“The effects were great, the performances were great, the atmosphere was great, but something about the story left me less than thrilled.”
Yesterday I watched Green Room and despite liking it, there were some things that didn’t really sit right with me. Green Room is a film that follows an amateur punk-rock band who travel around trying to find shows to play. Following the word of a new acquaintance, the group go out of their way to a very secluded club that is run by what look to be Nazis, or at the very least people who love Nazi memorabilia. The band then find themselves at the mercy of this unfortunate group of people, and they have to battle their way out of this hellish punk-rock hotspot.
There is really no reason to dance around this, so let’s just get it out of the way: This review will feature spoilers for Green Room. If you have not seen Green Room and don’t want to film to be spoiled for you, do not read any further.
So what did I like about Green Room? Most of it, really. I thought that the movie itself was a very effective horror film. From the start, to the finish, and everywhere in between I was on the edge of my seat. This was accomplished in many different ways that combined to make an experience so intense that it at times made me sick to my stomach. First of all, the effects in the film were stellar. The violence in Green Room is so realistically gruesome, and the effects do such a great job to send that home. Be it a hand hanging off of an arm, a stomach being cut open with a box-cutter, or a face getting blown off by a shotgun, Green Room delivers amazing effects that not only immerse you in the film but scare the shit out of you. I also thought that the performances in the film were amazing. In Green Room you pretty much have two sets of people: The heroes, and the villains. The heroes aren’t exactly great people, but you root for them because the villains are just so fucking vile. Heading up the villain side you have Sir Patrick Stewart who knocks it out of the park as the punk-rock club’s owner, Darcy. As Darcy, Patrick Stewart delivers a performance that is both menacing and intriguing. Darcy handles situations as though he has run the scenarios in his head a thousand times, which makes you wonder if he deals with shit like this on a daily basis or if he is just so twisted that he does in fact run through scenarios like this almost constantly. Alongside Patrick Stewart’s Darcy you also have a band of merry Neo-Nazis. These men all give great performances as heartless, soulless, killing machines who will stab each other and laugh about it afterwards. Heading up the hero side of things we have Anton Yelchin and Imogen Poots who both do great jobs at playing the “victims”. I put victims in quotes because Green Room does something that I respect, and that is the fact that it makes its characters competent. Sure Pat and Amber (Anton Yelchin and Imogen Poots respectively) are in a shitty situation, but that doesn’t mean that they can’t fight back. Green Room empowers these characters to do what most of us couldn’t in that situation, which ultimately provides us with better experience because we get some vindication out of this film.
So what didn’t I like about Green Room? Well, a lot of what I’m going to say isn’t going to be criticism but more like me talking through things with myself.

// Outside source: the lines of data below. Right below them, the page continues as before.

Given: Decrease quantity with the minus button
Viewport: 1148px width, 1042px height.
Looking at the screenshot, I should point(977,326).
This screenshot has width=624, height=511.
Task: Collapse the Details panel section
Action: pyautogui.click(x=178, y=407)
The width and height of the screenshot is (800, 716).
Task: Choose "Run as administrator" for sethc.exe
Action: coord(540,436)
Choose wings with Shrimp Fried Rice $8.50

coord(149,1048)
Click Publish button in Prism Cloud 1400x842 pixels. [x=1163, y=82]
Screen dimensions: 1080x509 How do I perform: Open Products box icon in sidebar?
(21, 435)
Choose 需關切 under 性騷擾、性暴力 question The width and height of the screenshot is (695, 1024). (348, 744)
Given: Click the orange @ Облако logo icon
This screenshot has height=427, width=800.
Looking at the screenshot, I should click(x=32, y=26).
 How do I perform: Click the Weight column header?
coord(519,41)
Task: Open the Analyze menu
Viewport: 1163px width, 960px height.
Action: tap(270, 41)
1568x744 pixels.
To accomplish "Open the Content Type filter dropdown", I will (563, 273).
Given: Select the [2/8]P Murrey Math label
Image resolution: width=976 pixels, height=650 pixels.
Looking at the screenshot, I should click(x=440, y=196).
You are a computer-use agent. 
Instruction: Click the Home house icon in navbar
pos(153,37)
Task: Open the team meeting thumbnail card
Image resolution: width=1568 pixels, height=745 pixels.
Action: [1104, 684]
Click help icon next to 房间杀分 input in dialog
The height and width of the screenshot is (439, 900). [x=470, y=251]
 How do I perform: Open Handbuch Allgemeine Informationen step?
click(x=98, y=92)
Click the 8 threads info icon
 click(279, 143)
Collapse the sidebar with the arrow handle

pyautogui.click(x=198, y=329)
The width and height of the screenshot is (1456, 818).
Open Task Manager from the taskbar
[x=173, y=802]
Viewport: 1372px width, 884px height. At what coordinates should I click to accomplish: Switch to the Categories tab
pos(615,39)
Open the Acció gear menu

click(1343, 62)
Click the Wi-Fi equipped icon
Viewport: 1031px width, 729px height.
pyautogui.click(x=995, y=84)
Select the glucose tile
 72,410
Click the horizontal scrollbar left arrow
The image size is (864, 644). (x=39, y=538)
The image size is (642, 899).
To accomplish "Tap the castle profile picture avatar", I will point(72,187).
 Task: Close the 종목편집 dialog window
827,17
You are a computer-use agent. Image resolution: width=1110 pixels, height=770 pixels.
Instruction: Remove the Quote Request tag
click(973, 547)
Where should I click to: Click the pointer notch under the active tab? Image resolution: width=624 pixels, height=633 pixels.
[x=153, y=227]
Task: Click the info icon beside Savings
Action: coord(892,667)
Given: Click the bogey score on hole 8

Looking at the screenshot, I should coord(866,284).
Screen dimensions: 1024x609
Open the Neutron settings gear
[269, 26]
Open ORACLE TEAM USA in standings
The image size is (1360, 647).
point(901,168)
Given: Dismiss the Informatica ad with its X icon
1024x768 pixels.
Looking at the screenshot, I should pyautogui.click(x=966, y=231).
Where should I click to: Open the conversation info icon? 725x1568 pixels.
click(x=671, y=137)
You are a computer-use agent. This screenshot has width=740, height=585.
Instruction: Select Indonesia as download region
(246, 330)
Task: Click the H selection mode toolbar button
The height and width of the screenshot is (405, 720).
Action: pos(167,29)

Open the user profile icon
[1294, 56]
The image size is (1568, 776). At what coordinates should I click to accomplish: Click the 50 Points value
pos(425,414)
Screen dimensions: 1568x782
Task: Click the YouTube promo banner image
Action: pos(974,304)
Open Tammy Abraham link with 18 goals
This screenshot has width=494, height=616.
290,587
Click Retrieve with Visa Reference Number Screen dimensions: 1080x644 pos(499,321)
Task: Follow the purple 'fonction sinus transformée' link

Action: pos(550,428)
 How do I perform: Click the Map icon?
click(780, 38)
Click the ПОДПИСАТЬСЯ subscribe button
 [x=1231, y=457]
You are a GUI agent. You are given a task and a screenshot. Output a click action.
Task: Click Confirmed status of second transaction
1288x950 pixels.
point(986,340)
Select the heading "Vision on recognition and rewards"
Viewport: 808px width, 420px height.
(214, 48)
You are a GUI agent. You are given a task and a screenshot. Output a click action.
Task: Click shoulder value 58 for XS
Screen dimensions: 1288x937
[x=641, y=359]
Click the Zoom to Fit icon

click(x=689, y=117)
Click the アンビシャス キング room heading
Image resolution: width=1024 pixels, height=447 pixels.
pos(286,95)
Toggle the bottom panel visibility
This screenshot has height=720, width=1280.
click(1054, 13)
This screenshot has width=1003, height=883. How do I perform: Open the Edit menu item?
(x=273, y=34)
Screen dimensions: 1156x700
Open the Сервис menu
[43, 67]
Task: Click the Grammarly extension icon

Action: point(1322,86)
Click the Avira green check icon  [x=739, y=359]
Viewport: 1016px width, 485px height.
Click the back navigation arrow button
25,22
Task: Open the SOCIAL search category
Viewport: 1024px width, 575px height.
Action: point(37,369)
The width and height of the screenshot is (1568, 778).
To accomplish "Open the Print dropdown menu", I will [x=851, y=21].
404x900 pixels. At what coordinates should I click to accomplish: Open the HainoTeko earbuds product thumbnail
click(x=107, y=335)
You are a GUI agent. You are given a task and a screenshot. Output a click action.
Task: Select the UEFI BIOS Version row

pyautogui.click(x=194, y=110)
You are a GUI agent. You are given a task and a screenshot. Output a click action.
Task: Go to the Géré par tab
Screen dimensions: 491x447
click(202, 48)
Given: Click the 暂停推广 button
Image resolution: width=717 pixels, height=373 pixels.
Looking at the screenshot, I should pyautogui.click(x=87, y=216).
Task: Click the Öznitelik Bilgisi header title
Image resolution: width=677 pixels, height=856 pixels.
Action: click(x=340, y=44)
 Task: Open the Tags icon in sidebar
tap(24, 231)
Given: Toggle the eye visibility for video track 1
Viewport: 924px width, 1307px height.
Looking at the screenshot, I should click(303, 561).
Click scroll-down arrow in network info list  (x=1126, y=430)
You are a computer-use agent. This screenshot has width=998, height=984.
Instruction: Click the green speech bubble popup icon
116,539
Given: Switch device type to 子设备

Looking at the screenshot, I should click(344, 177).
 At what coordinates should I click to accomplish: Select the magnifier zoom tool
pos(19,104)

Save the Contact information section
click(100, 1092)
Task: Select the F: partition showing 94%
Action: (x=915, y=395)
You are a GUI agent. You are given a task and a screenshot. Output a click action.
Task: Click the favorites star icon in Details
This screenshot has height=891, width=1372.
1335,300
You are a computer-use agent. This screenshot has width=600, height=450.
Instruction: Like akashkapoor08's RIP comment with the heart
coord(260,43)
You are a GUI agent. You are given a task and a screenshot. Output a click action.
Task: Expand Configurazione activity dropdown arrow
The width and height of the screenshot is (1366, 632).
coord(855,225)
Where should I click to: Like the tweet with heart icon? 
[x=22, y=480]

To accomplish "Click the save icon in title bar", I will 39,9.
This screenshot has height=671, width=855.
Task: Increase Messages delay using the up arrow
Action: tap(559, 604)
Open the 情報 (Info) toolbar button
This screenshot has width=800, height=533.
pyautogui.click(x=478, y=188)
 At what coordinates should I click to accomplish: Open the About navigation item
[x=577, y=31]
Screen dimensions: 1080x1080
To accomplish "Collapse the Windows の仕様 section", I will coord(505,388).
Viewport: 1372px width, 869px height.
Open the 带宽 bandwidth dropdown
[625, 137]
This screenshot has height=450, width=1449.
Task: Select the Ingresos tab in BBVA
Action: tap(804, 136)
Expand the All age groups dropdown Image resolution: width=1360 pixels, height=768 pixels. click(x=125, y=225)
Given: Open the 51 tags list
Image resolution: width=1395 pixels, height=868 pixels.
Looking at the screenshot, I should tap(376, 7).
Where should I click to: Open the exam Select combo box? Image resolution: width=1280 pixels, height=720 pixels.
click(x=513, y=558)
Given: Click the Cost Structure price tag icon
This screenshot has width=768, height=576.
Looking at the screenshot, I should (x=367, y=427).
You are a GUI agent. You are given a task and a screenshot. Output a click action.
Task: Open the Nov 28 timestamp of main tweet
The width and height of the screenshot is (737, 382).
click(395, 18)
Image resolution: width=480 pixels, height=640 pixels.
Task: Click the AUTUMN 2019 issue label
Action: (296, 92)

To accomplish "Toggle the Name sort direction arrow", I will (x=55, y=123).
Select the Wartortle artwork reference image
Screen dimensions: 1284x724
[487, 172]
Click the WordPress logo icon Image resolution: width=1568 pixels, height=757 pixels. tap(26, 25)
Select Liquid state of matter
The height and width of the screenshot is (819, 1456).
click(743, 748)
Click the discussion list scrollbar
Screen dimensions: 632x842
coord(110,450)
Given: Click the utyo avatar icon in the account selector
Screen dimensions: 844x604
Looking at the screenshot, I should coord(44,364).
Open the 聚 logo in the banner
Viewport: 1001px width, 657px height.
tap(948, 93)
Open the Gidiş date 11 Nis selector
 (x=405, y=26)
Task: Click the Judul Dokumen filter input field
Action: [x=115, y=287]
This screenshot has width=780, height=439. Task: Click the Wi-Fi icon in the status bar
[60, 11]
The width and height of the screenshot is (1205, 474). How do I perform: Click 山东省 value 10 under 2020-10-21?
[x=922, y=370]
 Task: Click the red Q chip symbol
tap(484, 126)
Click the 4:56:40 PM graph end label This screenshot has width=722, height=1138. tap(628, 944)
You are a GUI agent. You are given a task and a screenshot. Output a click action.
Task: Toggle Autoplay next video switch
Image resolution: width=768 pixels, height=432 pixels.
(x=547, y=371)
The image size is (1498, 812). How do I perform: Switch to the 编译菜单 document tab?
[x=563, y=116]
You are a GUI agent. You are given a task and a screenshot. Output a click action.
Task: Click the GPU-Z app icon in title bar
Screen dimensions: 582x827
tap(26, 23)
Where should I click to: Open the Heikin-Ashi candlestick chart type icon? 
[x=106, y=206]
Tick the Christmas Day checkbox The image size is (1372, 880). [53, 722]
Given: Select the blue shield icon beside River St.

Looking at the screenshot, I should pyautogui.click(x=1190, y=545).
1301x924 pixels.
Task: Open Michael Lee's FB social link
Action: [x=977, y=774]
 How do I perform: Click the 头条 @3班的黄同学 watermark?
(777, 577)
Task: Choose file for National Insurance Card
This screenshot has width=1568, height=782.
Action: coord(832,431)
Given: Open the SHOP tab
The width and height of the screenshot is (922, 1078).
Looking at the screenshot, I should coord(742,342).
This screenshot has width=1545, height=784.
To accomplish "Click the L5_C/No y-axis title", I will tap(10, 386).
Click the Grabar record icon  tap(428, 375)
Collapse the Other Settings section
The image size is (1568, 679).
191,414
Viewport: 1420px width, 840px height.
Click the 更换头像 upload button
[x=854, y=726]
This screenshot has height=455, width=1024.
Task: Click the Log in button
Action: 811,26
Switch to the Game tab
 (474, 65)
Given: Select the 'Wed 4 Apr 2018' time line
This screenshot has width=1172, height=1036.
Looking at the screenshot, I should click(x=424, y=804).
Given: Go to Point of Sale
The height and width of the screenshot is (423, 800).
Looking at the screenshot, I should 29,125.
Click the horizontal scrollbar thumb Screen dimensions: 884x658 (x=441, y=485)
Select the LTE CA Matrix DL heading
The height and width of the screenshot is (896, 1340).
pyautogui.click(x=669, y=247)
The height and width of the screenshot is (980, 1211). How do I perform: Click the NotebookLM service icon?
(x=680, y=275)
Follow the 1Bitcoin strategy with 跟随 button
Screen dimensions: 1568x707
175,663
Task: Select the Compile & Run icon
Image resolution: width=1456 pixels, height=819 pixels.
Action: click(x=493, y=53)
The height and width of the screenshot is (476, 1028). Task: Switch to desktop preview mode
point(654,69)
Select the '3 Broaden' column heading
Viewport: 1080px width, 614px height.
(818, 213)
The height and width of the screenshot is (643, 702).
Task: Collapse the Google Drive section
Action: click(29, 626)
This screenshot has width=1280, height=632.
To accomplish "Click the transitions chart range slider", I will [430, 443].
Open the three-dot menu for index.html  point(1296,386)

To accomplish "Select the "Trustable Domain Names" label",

The only problems I had with Green Room revolved around the films story, but it’s not that the movie made no sense it’s more like I was just too confused for too long so the experience is not a great one in my head. Anyway, let’s dive in so you can figure out what I mean. First of all, why was Darcy okay with one band leaving after seeing a dead chick, but not the other band? Was it because he assumed that they would be killed by the heroin he gives them? If so, that’s pretty ballsy. Was it because the one band was from out of town, and he didn’t know them? I guess that would make sense, but the film never points that out. Also, why the fuck did that dude kill the girl in the dressing room, and what was the point of the note? The note was given to Emily, and Anton Yelchin sees this. Later we find out that the note was a cue, but for what? For Emily and Daniel to leave? Why would they leave in the middle of a song? Why couldn’t he just walk up to her and say “hey, let’s leave”? It just seems needlessly complicated. Also, what’s the point of the red laces? Are the people who wear red laces affiliated with the heroin operation, or do so many people accidentally find out about the heroin operation/ see some girl get killed that Darcy needed to hire a group of dudes specifically to kill motherfuckers? Why did Darcy not want to shoot the band members either? He specifically says “no guns” because he wants it to look like they were attacked by dogs (I guess), but then he says that the dudes can use blades. What the fuck? Does he think that police can’t tell the difference between blades and dogs? Was he planning on using the red lace guys again if the police start asking too many questions? And then later in the movie we hear gunshots anyway. Did they decide to shoot the bodies after they were already dead? Were they doing target practice? Did one of the band members get up as a zombie and they had to fucking double-tap them? So much shit in this movie just kind of happens, and leaves you to figure it out later. I like this process in theory, but the execution got kind of muddled at times. And even though a lot of the questions I asked have already been answered in my head, the fact that I had to ask them in the first place means that I didn’t really get the movie.
Overall Green Room, while offering a very intense experience, just didn’t have a story that did it for me. The effects were great, the performances were great, the atmosphere was great, but something about the story left me less than thrilled. Maybe it was because it is a little convoluted, maybe it was because I didn’t understand some parts; whatever it was, it left me underwhelmed.